Now, given all the amazing experiences I must be having in China, you’re probably wondering why when I finally do return to the blogosphere I waste my time talking about bean flavoured ice cream. Good question. I hate mass emails so I haven’t written any yet, but I am getting a bit tired of writing, so I adapt here a passage recently emailed to a friend.

As for China, I’m in a situation where everything is new and interesting and if my friends were here we could talk and talk without end. But because there’s so much and it’s all experience based, it’s hard for me to write about it. I really haven’t given anyone a firm idea of my impressions so far. All I can say for now is I don’t regret coming out here, though I do miss many things about home, and this apartment can get kind of lonely sometimes. Overall, it’s a fantastic experience. I love trying to communicate with these people – with only the smallest threads of language to connect us. I love watching the city from my 19th story window in the middle of the night, walking through the square, eating foreign foods. I keep thinking that I should be keenly aware of my solitude here, but I don’t feel it as poignently as I’d expect. I haven’t figured that out yet. I’m not sure if it would be healthy for too long, but 6 months isn’t bad. Perhaps once I’ve become accustomed to life in China I won’t have the distractions I have now.
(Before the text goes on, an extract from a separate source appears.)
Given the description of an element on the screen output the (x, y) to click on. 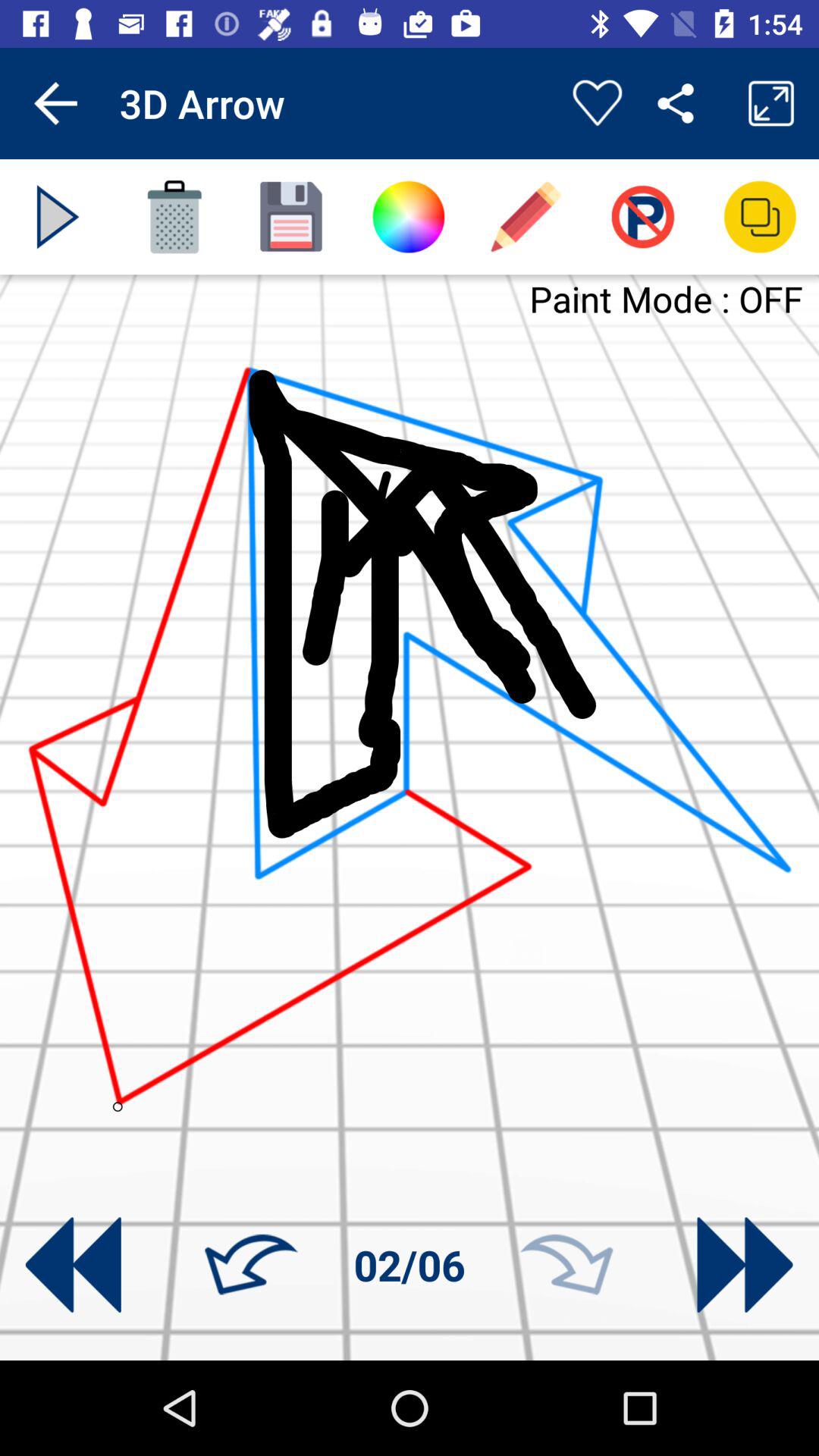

That said, if there are particular things you’re interested to hear about, ask specific questions – probably by email.

As for this blog, I truly hope to get back to its central purpose soon. Right now I’m spending a lot of time adapting to my new job, but I’ve also been plowing through Kierkegaard’s Fear and Trembling, and have much to say about that, not to mention Alistair McIntyre’s After Virtue. When tired of ethics, I sift through the fool’s goldmine of mid-century Beat literature. I finished Jack Kerouac’s On the Road a couple of weeks ago, and have enjoyed Allen Ginsberg’s poetry in particular since. If anyone has anything to say about the Beats and their legacy, that is a subject I would love to explore with you.